=== Exercise description ===
Only the total should be returned: the number of lines in the data that hold the string "click".

◇ ◇ ◇ ◇ ◇ ◇ ◇

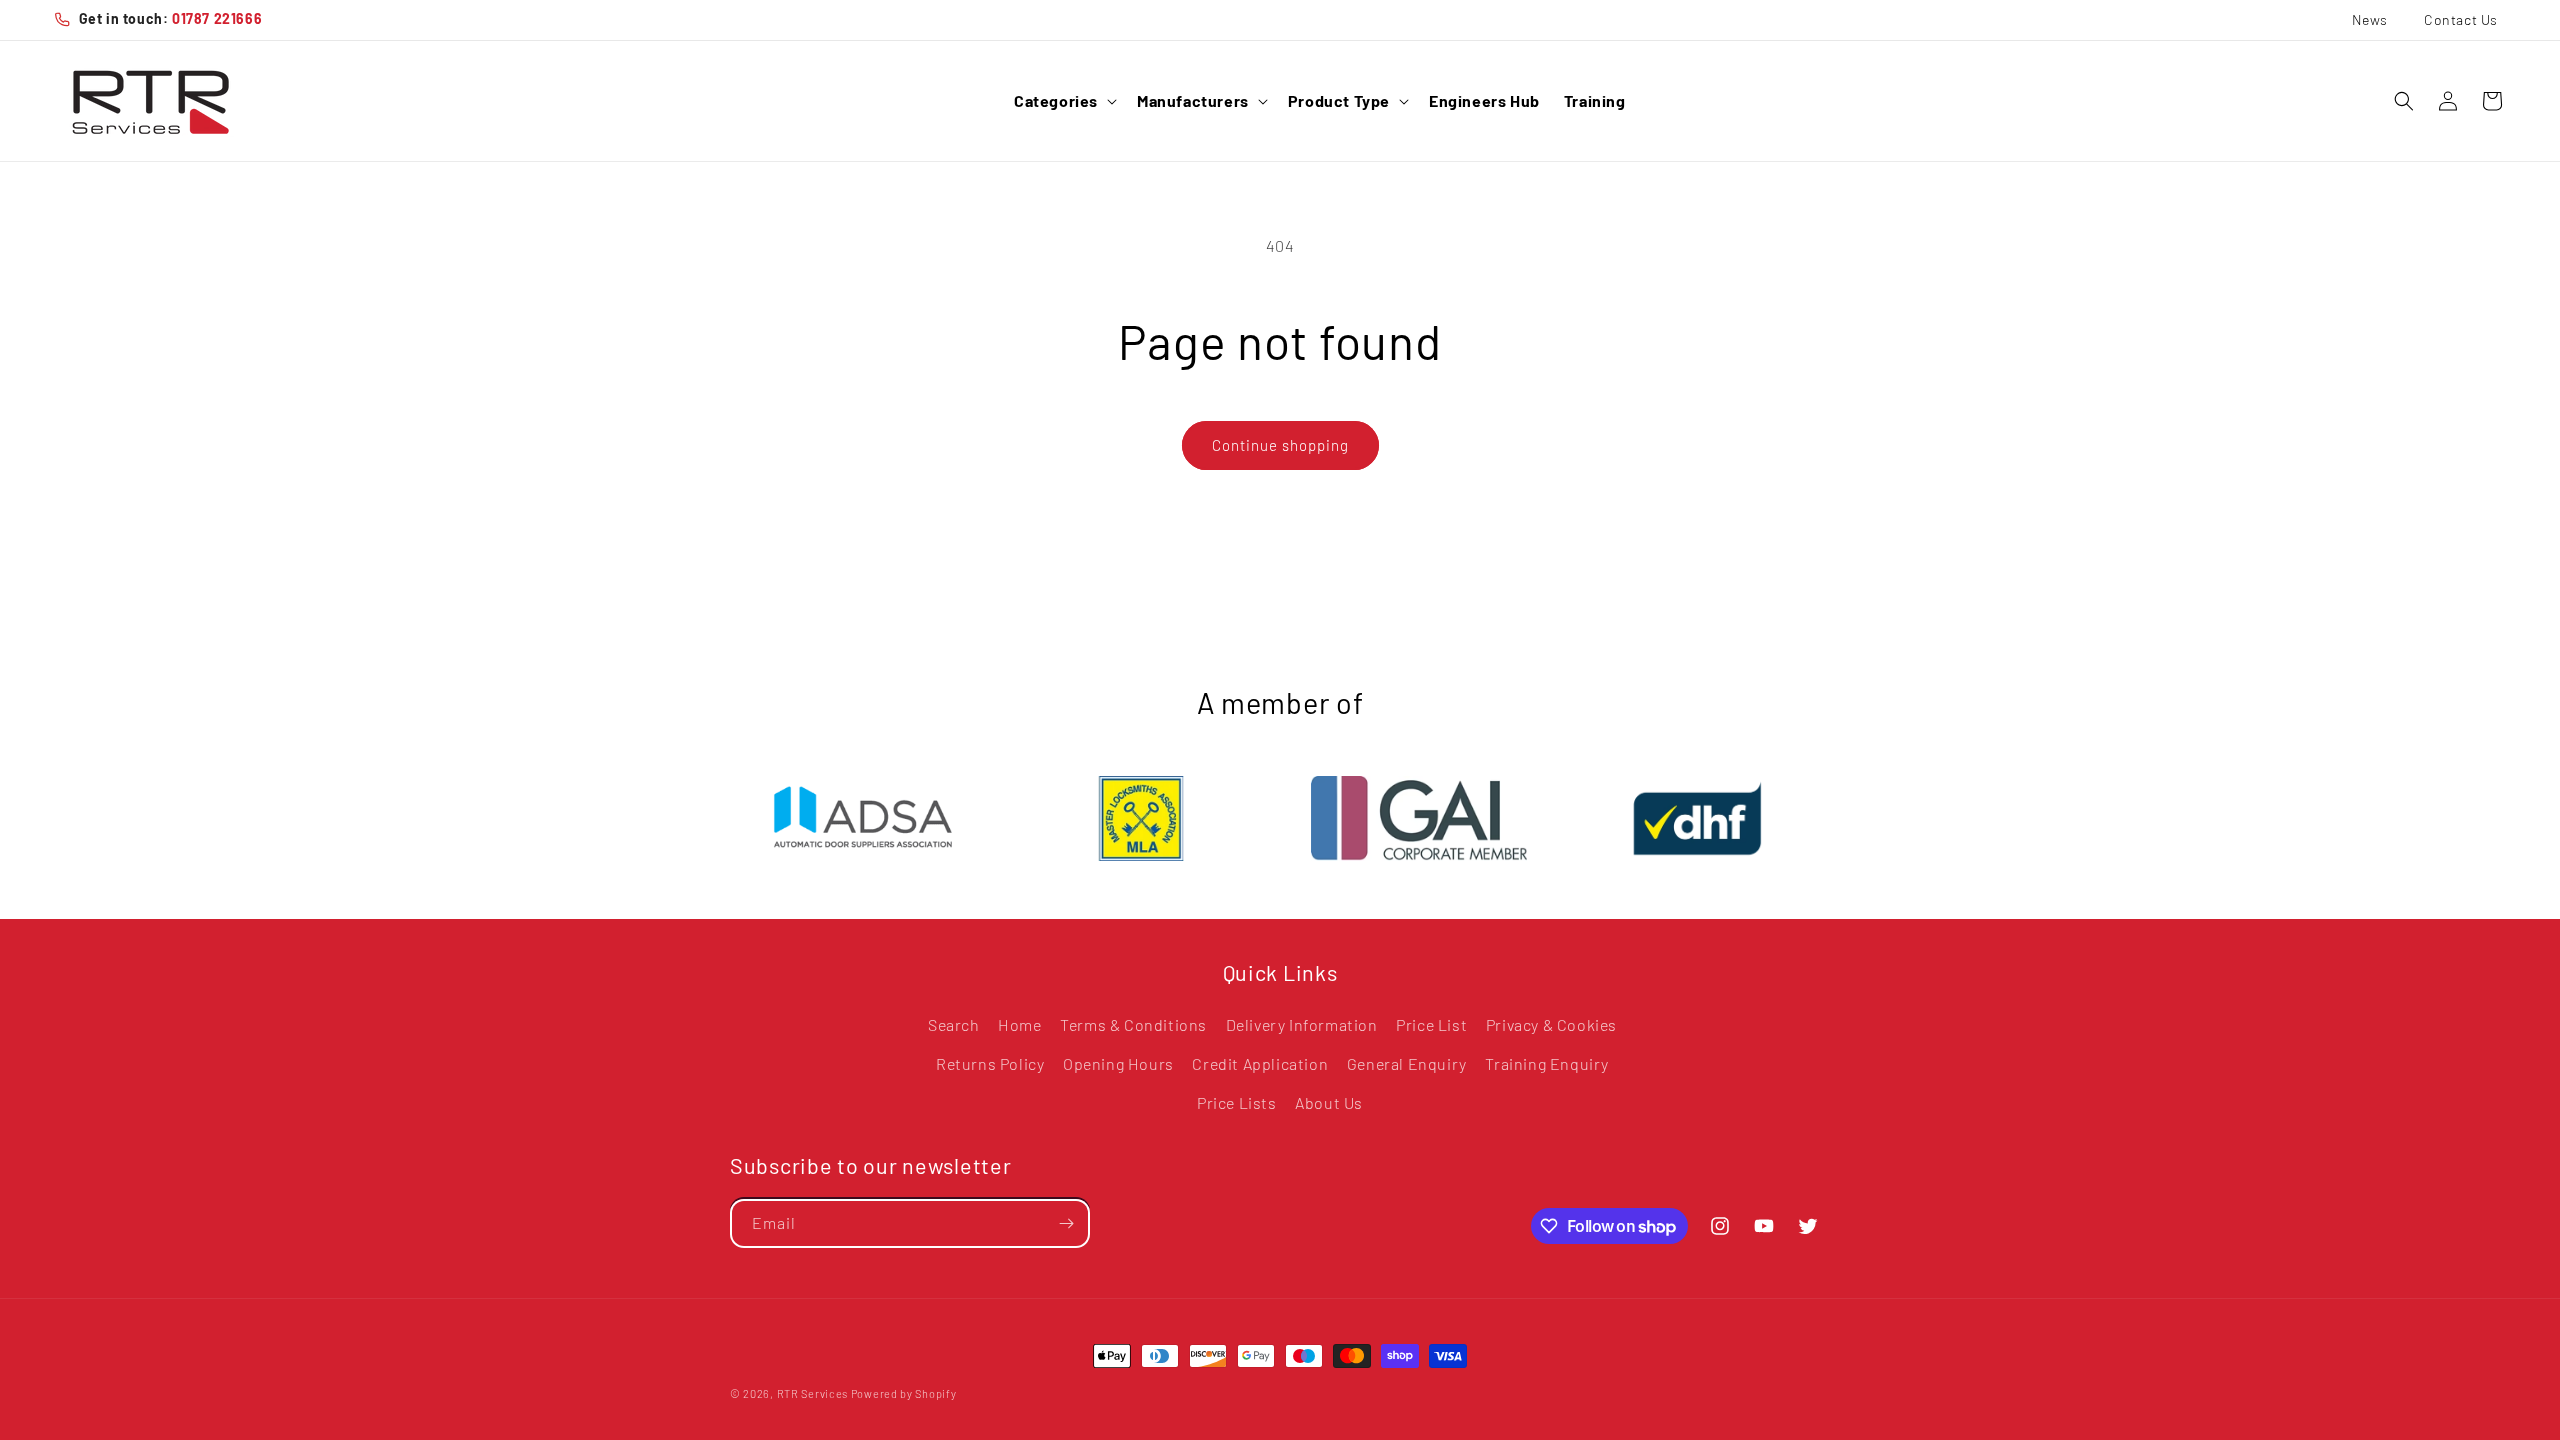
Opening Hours (1118, 1063)
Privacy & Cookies (1551, 1024)
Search (954, 1024)
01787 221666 (217, 18)
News (2370, 19)
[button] (1063, 101)
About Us (1329, 1102)
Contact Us (2461, 19)
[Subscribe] (1066, 1223)
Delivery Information (1302, 1024)
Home (1019, 1024)
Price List (1431, 1024)
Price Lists (1237, 1102)
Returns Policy (990, 1063)
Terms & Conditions (1133, 1024)
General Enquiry (1407, 1063)
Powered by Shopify (904, 1393)
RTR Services (814, 1393)
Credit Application (1260, 1063)
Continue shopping (1280, 445)
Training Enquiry (1547, 1063)
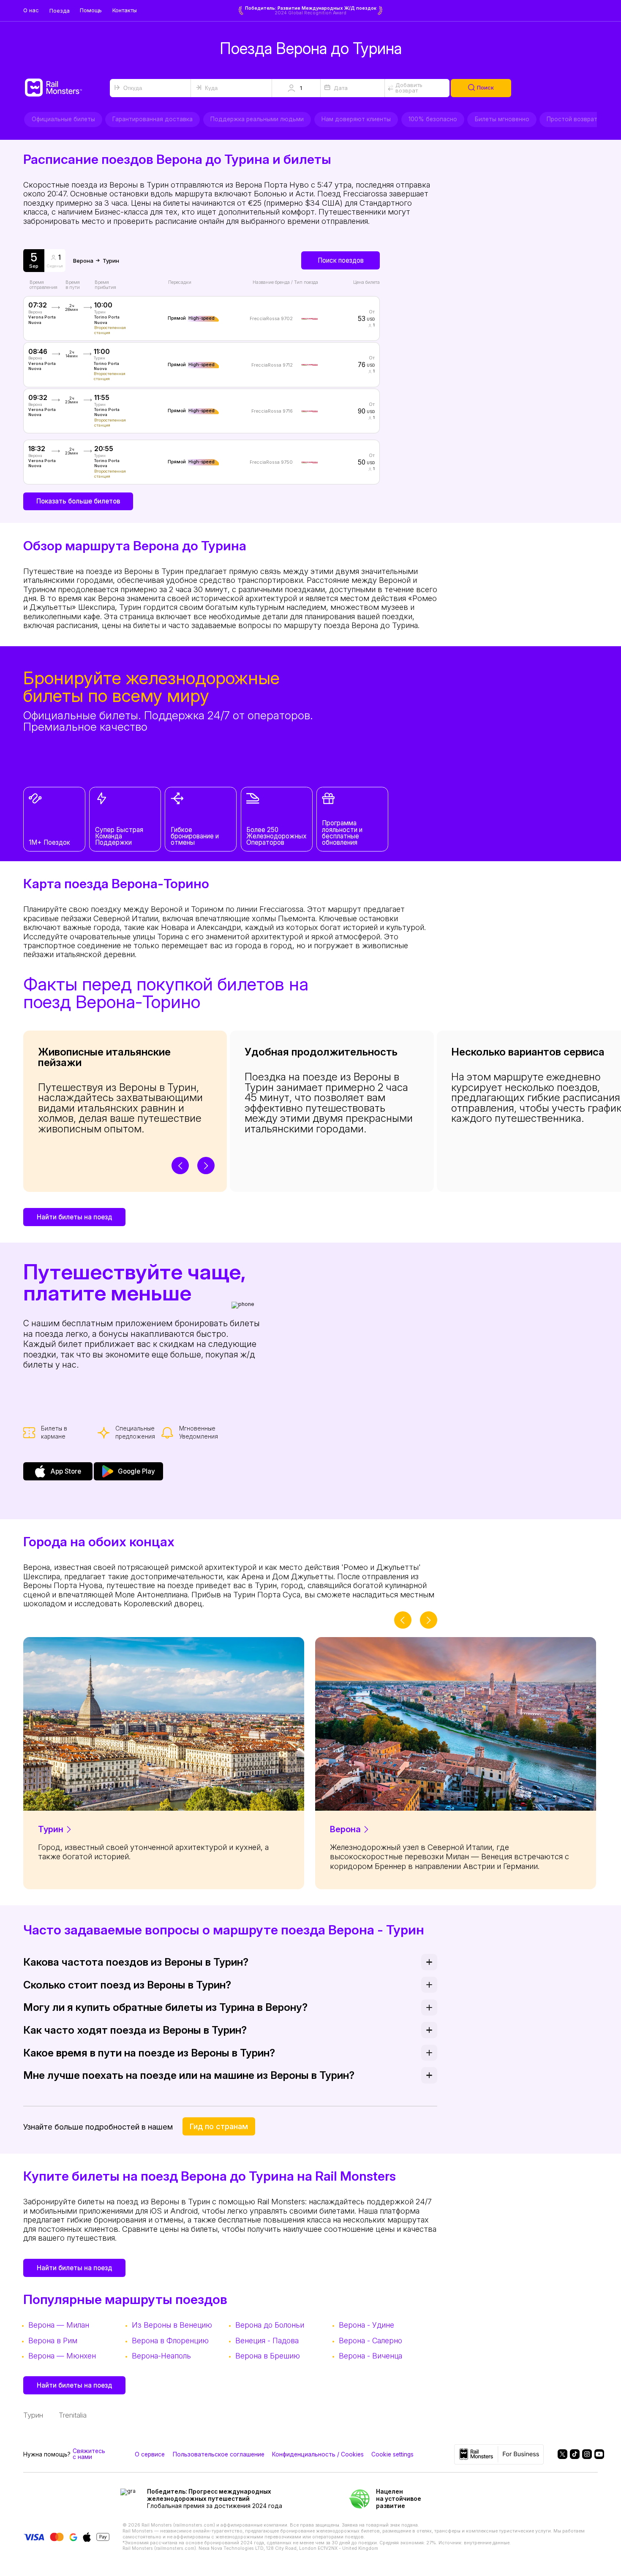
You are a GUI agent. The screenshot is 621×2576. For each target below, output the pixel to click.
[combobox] (150, 88)
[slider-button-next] (206, 1165)
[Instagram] (584, 2454)
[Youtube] (596, 2454)
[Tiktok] (571, 2454)
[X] (559, 2454)
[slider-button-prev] (180, 1165)
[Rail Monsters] (66, 88)
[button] (296, 88)
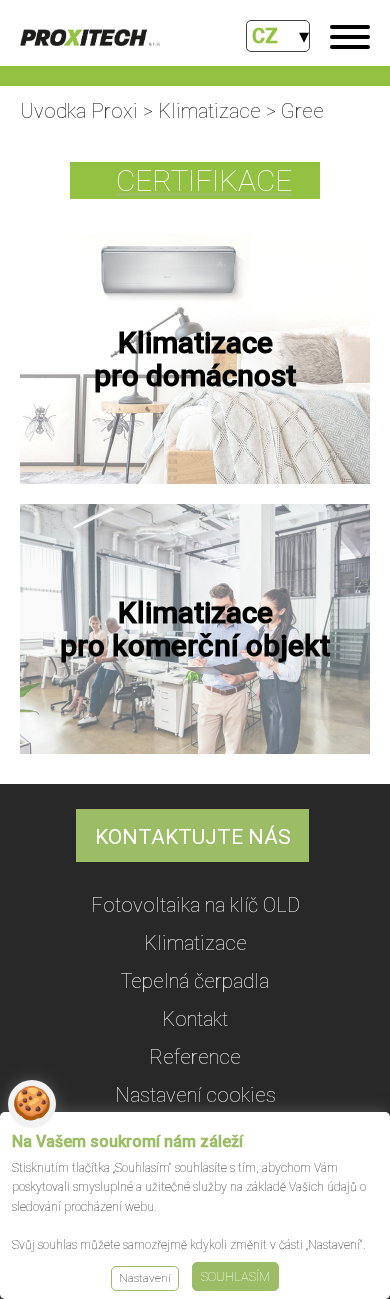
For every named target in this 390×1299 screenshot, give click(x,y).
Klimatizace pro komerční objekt (195, 629)
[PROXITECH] (90, 39)
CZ (265, 36)
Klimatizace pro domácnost (195, 359)
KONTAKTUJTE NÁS (193, 837)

◇ ◇ ◇ ◇ ◇ ◇ ◇

=== Answer to this problem ===
2